• SUPPLIED DATA

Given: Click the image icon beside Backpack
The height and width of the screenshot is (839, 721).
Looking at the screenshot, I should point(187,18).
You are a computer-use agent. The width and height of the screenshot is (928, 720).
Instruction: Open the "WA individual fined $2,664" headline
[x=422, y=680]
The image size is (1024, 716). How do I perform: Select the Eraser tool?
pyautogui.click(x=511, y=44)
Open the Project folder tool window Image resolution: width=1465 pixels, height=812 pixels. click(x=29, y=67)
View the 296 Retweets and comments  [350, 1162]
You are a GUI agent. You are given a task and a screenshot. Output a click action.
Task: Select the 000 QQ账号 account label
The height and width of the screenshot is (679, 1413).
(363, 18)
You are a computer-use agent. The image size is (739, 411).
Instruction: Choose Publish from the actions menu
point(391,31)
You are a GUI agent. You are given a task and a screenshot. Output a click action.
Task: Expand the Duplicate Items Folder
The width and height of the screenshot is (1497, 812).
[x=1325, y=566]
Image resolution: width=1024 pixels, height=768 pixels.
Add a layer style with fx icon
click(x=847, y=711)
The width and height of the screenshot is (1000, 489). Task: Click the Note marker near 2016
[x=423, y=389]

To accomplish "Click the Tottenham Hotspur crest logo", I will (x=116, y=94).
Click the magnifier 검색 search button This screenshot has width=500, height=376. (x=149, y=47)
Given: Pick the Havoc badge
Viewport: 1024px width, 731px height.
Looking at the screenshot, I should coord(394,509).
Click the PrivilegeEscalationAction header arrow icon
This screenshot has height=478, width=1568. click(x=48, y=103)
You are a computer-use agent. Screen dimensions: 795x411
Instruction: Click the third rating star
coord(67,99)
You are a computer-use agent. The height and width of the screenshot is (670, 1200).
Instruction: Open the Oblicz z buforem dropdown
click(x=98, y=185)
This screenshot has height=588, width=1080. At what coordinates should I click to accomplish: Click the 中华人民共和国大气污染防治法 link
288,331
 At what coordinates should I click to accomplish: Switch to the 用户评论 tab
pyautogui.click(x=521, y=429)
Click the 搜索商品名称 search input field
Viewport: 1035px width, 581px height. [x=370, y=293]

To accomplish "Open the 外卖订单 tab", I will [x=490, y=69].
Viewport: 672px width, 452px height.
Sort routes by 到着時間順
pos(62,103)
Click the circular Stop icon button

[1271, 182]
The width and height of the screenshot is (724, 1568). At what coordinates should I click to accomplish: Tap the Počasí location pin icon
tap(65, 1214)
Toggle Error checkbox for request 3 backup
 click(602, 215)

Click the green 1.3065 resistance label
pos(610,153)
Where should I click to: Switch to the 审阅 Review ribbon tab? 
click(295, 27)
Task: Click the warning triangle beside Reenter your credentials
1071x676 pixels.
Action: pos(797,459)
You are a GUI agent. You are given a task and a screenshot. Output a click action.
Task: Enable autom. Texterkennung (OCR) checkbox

• TASK
Scan the records above for the string "computer", and copy every line where it turns up.

• EXERCISE RESPONSE
You are a computer-use agent. The width and height of the screenshot is (928, 720).
You are a computer-use agent. The image size is (739, 411).
You are a computer-use agent. Screen dimensions: 795x411
You are a computer-use agent. The height and width of the screenshot is (670, 1200).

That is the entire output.